REQUIRED WORK: Return the lines below in which the string "computer" occurs.

GIVEN RECORDS:
= = =

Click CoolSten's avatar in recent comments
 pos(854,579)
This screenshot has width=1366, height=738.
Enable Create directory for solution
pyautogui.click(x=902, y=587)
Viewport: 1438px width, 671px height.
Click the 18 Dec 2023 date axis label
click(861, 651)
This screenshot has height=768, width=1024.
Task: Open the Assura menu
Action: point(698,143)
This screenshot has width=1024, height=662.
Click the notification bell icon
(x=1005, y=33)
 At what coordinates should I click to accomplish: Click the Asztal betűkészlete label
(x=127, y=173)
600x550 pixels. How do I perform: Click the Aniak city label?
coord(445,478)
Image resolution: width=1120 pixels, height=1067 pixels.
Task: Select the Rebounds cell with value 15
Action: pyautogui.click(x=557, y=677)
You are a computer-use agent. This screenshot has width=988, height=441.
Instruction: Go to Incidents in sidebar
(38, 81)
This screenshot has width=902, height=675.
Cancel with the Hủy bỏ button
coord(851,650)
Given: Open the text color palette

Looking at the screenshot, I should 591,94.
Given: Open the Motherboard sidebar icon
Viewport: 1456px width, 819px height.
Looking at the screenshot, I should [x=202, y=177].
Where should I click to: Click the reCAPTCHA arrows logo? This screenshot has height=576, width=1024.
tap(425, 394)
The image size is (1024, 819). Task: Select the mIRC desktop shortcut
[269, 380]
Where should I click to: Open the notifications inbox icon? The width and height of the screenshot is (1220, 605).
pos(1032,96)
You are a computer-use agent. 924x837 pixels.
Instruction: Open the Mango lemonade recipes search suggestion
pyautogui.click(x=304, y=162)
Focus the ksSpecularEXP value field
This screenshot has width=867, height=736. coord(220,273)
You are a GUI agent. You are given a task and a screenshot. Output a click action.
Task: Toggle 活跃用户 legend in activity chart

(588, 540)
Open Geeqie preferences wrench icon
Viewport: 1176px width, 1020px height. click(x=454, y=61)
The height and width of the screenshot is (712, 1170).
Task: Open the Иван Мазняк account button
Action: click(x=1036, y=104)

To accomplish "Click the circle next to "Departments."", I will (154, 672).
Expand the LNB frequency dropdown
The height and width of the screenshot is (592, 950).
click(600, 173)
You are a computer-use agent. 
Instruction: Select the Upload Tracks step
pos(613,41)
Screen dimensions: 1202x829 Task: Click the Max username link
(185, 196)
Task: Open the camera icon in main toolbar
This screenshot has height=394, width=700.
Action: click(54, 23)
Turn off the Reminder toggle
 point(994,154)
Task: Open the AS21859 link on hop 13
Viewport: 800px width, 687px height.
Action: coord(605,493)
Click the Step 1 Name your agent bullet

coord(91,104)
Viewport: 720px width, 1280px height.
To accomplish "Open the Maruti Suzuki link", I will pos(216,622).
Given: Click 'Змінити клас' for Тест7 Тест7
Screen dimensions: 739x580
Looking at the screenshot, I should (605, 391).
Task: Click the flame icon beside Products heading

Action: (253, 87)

= = =

RESULT:
You are a computer-use agent. This screenshot has width=988, height=441.
You are a computer-use agent. 924x837 pixels.
You are a computer-use agent. 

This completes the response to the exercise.